Both pathways of vibration detection would facilitate the discrimination of high resolution frequency differences in seismic signals. If bone conduction to the ear is utilized, then the frequency discrimination ability will be reliant on the elephant’s ability to discriminate acoustic frequencies. And since the elephant's cochlea shows the sharpest resonance among seven species studied, they appear to have a keen ability to discriminate frequency changes within a narrow bandwidth.

The range of frequency modulation within an elephant acoustic alarm call is approximately 15 to 19 Hz. The minimum perceptible frequency change (Δƒ) is related to the critical bandwidth (CBW) in the following way: CBW = Δƒ * 20. Therefore, if this equation holds true for elephants, an estimated Δƒ of 0.75 to 0.95 Hz would allow them to detect very small changes in frequency modulation across these calls.

If the pathway of detection is via vibration sensitive corpuscles, then elephants should still be able to discriminate fine frequency differences. The frequency range of the second harmonic of the seismic alarm calls that elephants are able to discriminate varies from about 10 to 19 Hz, which should be within the range of vibrotactile frequency discrimination ability of elephants. Since this measurement has not been made directly in the African elephant, estimates are based on work in other species, using similar sensory structures.

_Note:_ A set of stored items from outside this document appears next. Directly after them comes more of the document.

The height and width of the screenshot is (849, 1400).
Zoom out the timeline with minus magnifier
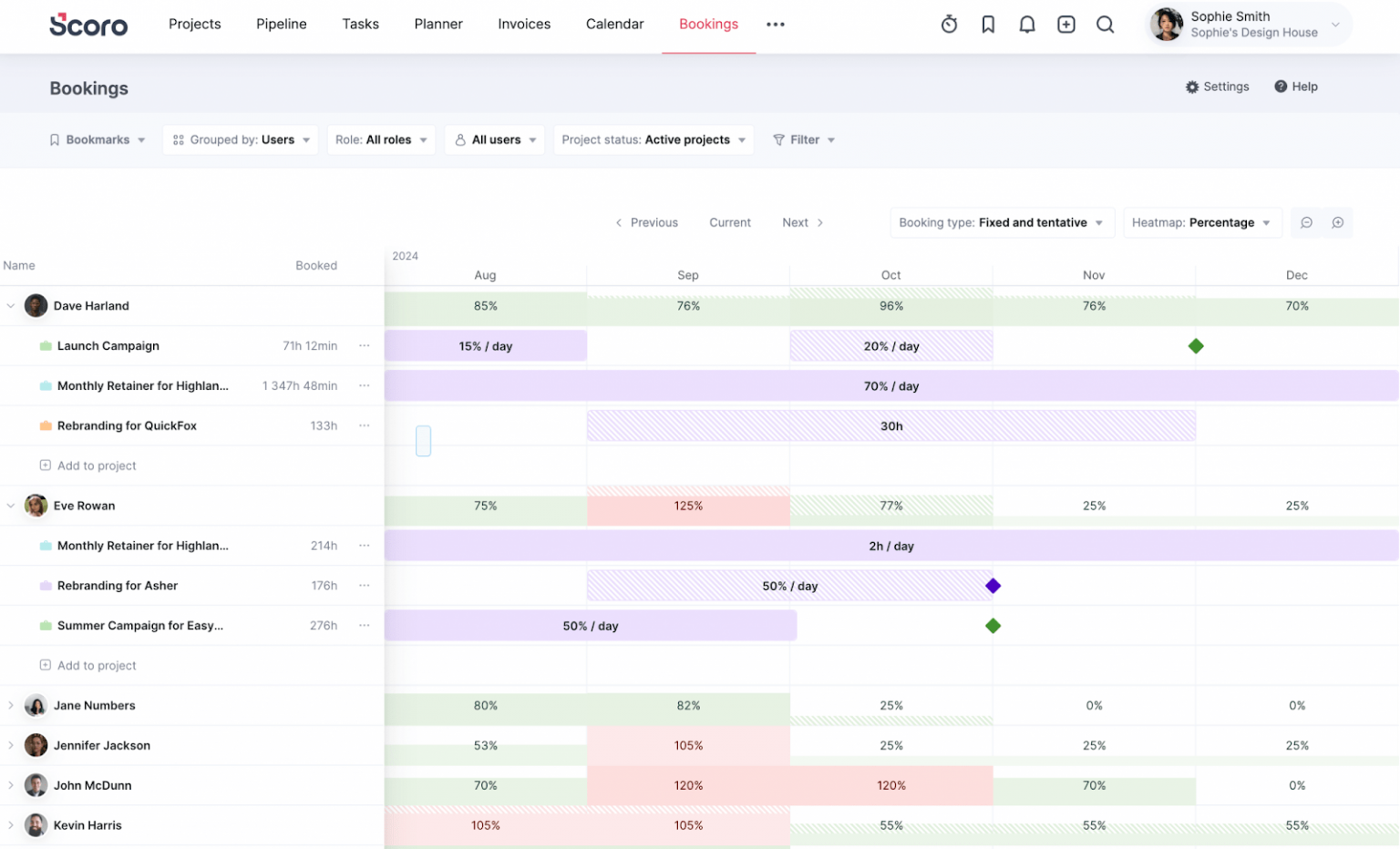(x=1307, y=222)
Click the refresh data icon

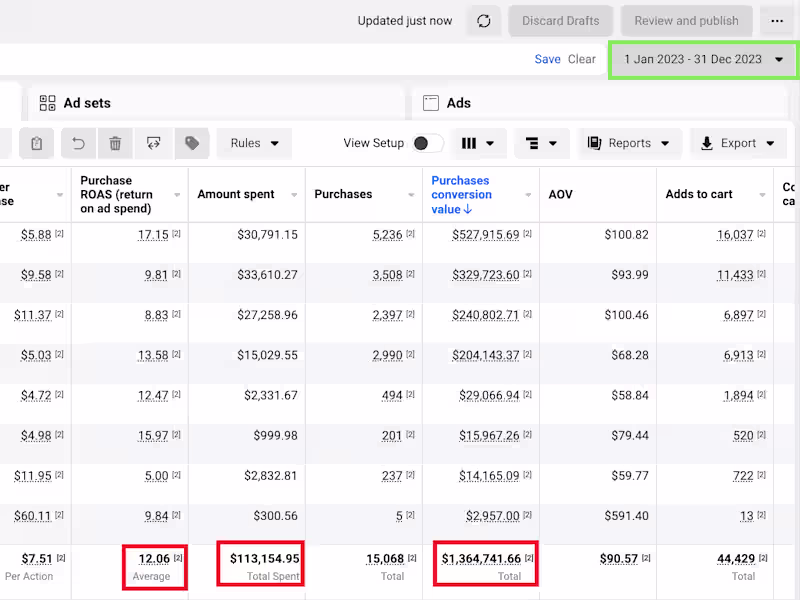(484, 21)
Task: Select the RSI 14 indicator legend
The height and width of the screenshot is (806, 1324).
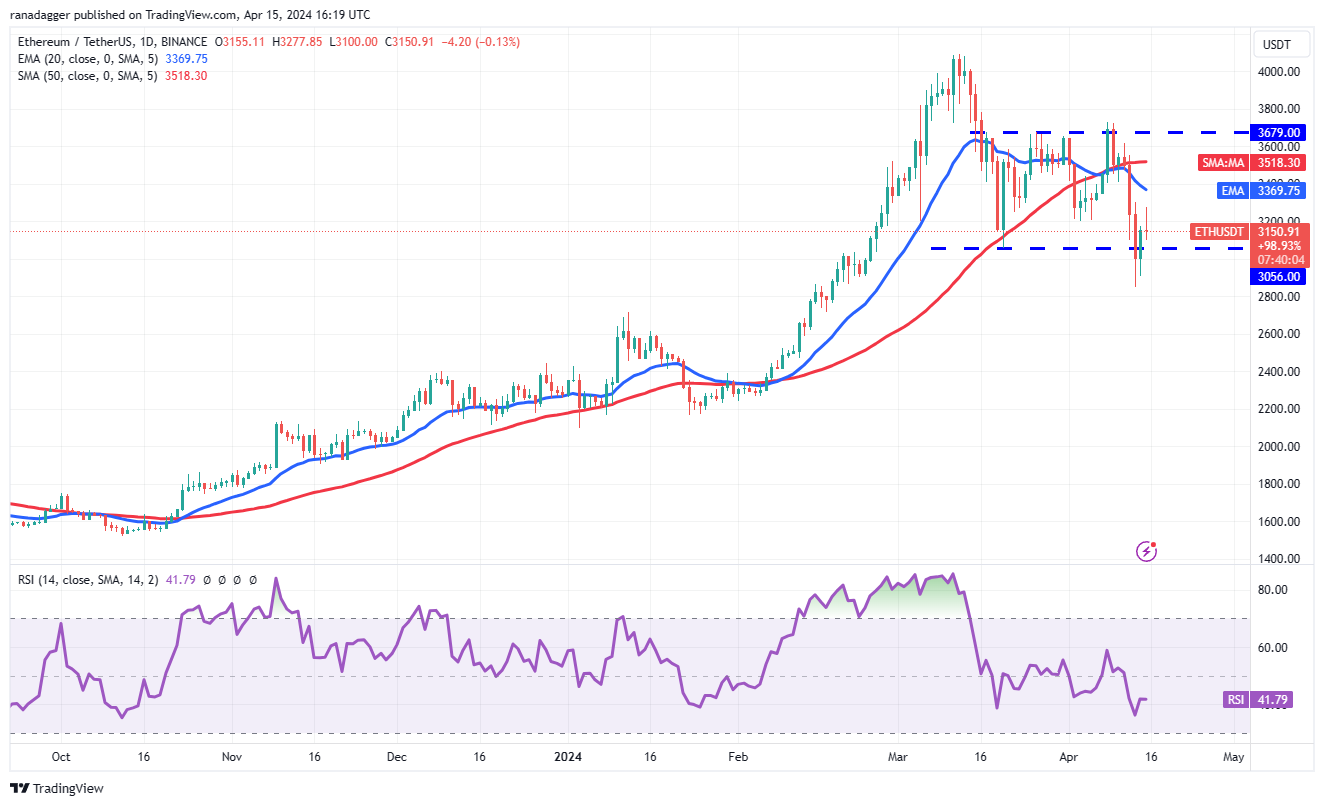Action: (x=138, y=579)
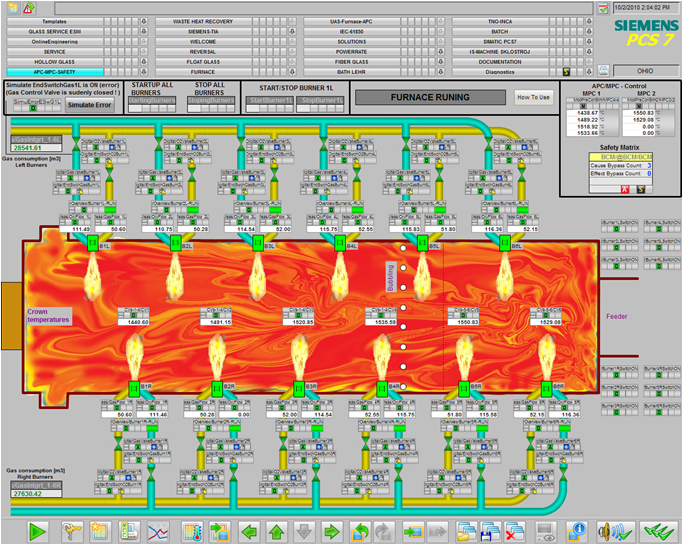Click red A button in Safety Matrix

(x=625, y=189)
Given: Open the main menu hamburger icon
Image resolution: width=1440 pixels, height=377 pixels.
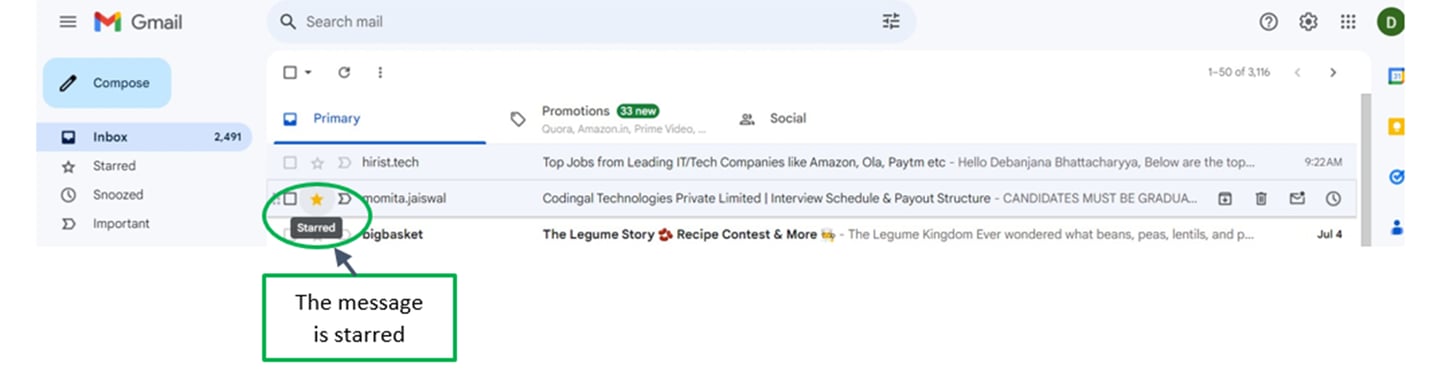Looking at the screenshot, I should [x=68, y=22].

The ability of touch receptors to discriminate very small changes in frequency (2 Hz) has been demonstrated in humans and other primates. It is likely that elephants have at least the same vibrotactile frequency discrimination abilities as primates, if not better. In an ongoing investigation, we have designed several experiments to get at this question, one on establishing a vibrotactile threshold for elephants using a captive trained elephant at the Oakland Zoo (Figure 4 and video link), and a second experiment using wild bull elephants and playbacks of estrus calls (Figure 5 and video link).


The video of the playback experiment depicts an experiment to assess the effectiveness of playing estrus calls in both the air and the ground to bull elephants that are in musth. The video is sped up and shows a musth bull turning from his departure path to investigate the broadcast of the estrus call with his trunk, feet and ears. He then made a straight path to the origin of the sound and kept going until the edge of the clearing when the sound was broadcast again. Each bull was tested in this way three times to see if they would turn from their departure path to follow the signal. [The estrus calls used in this experiment were originally recorded by Joyce Poole in Amboseli]. Please visit our nonprofit website, Utopia Scientific, for videos of other playback experiments

Physiological studies have shown that auditory thresholds are based on temporal summation, thus longer signals should reduce the noise floor, facilitating signal detection. In addition, repeated signals appeared to facilitate detection. Elephants may benefit from these two physiological traits as family groups vocalize within interactive bouts which create multiple repetitions of the same signal that is three times longer on average than one produced by a single individual. If temporal summation and repetition itself increase the detection probability, then it would be easier to detect and process signals at greater distances.

We are in the process of assimilating lessons learned from our elephant vibrotactile studies and applying them to humans. Our first prototype of the Hearing Hand is currently being developed together with engineers at Hnu Medical (Figure 6).

All studies and research mentioned within this section can be found in the book chapter: “Vibration generation, propagation and detection in elephants” by O’Connell-Rodwell & Wood, in The Use of Vibrations in Communication: properties, mechanisms and function across taxa.(2010) O’Connell-Rodwell CE. (ed). Research Signpost.